• **DATASET RECORDS**:
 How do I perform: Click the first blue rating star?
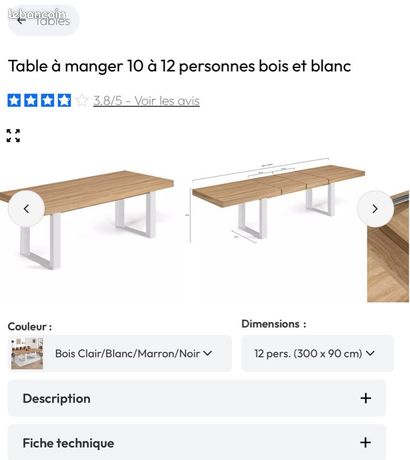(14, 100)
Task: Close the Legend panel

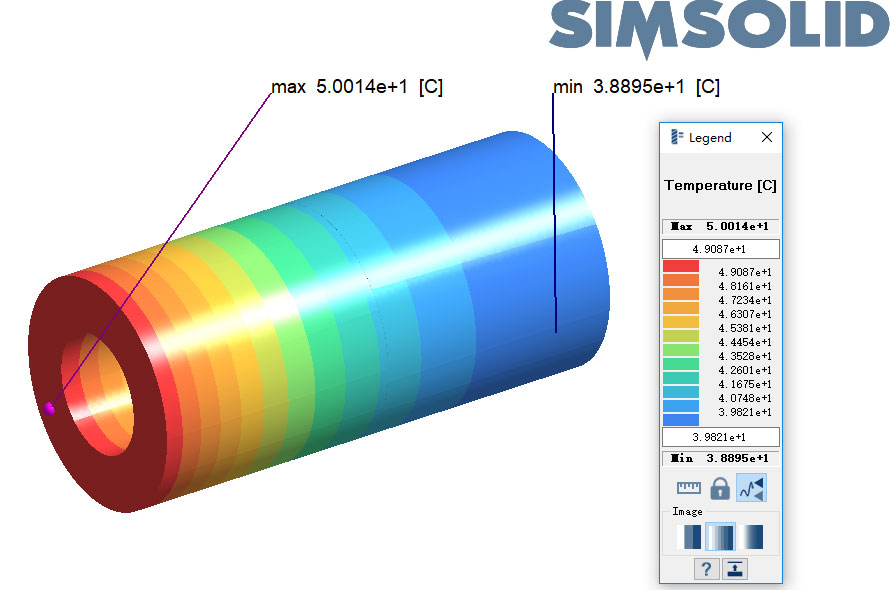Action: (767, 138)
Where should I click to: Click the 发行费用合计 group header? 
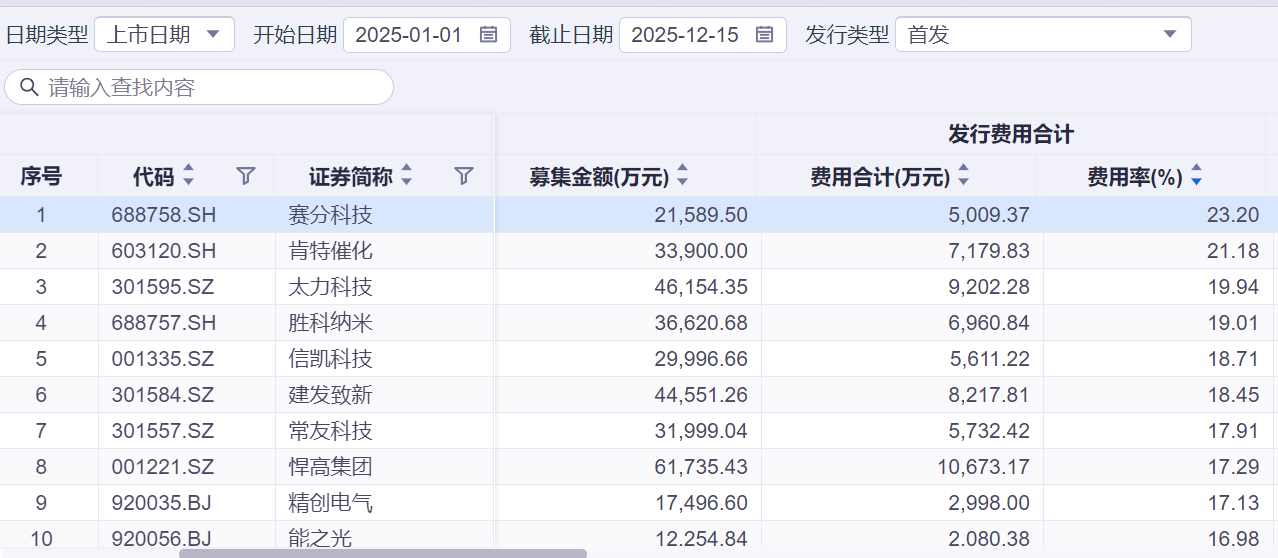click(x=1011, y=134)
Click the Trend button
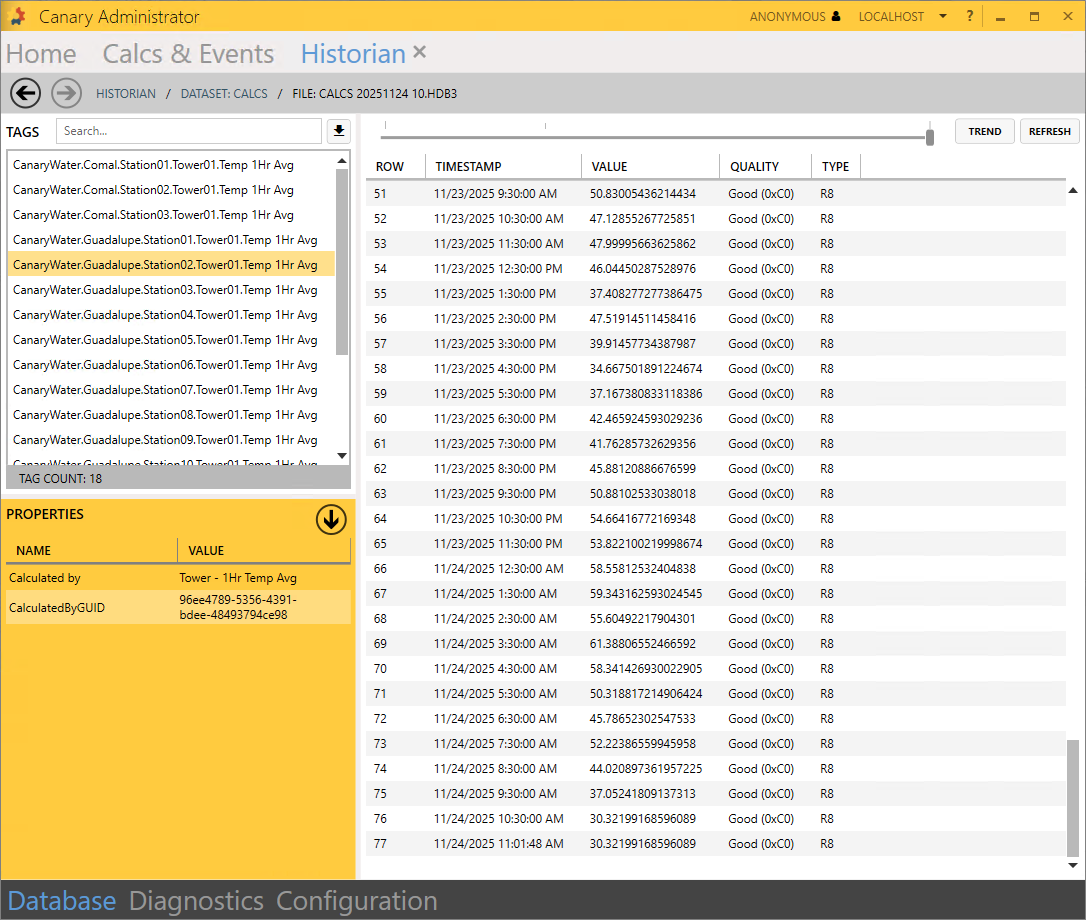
...
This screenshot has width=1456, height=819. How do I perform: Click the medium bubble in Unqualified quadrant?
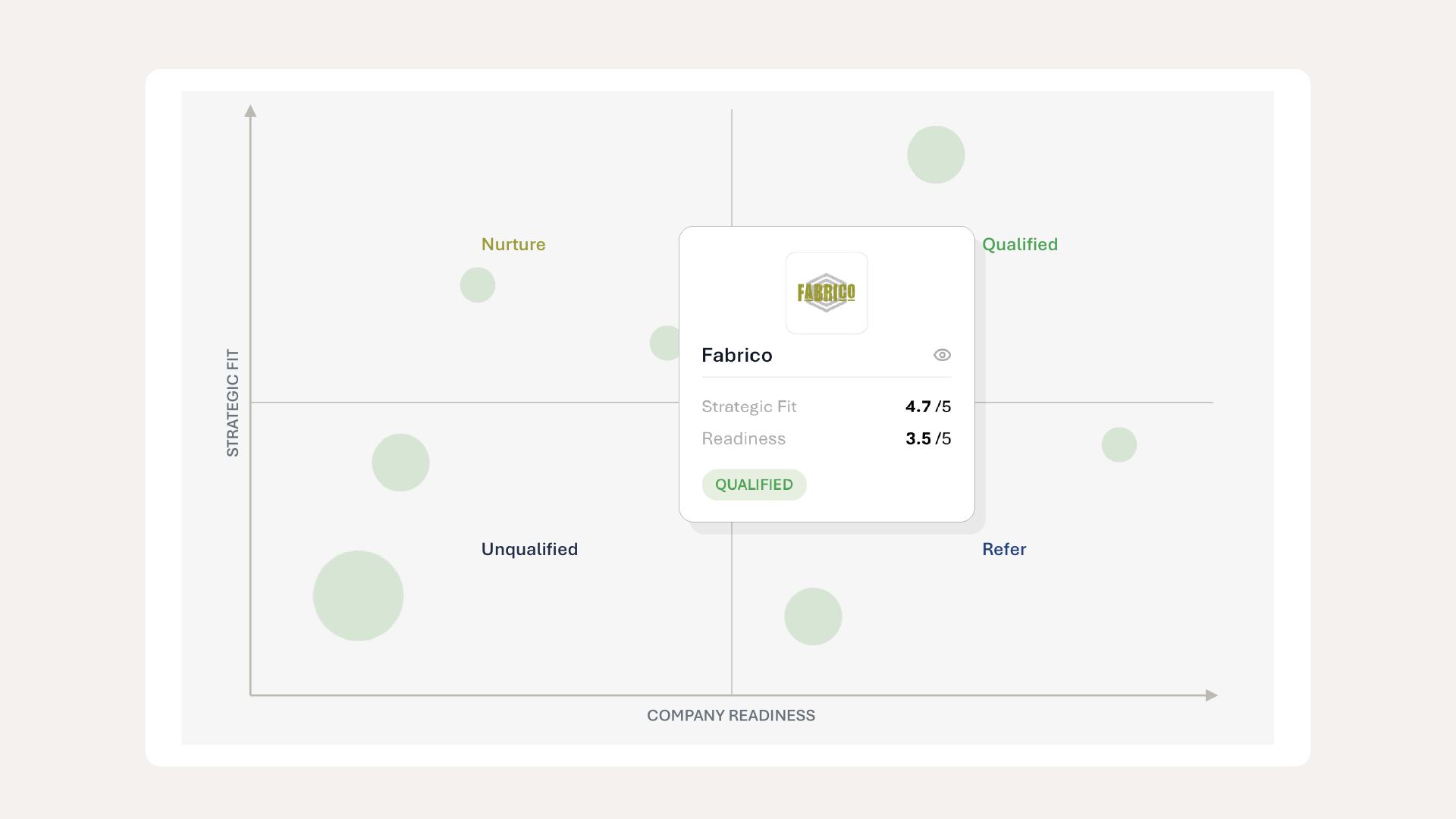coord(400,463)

• **TASK INSTRUCTIONS**:
Starting at the line above that contains "How do I perform: Click the first", transcribe every line exactly through the line that contains "Click the Trend button", including that last one, and skip the pictures.

• **YOUR RESPONSE**:
 How do I perform: Click the first blue rating star?
(14, 100)
Task: Close the Legend panel

Action: (767, 138)
Where should I click to: Click the 发行费用合计 group header? 
click(x=1011, y=134)
Click the Trend button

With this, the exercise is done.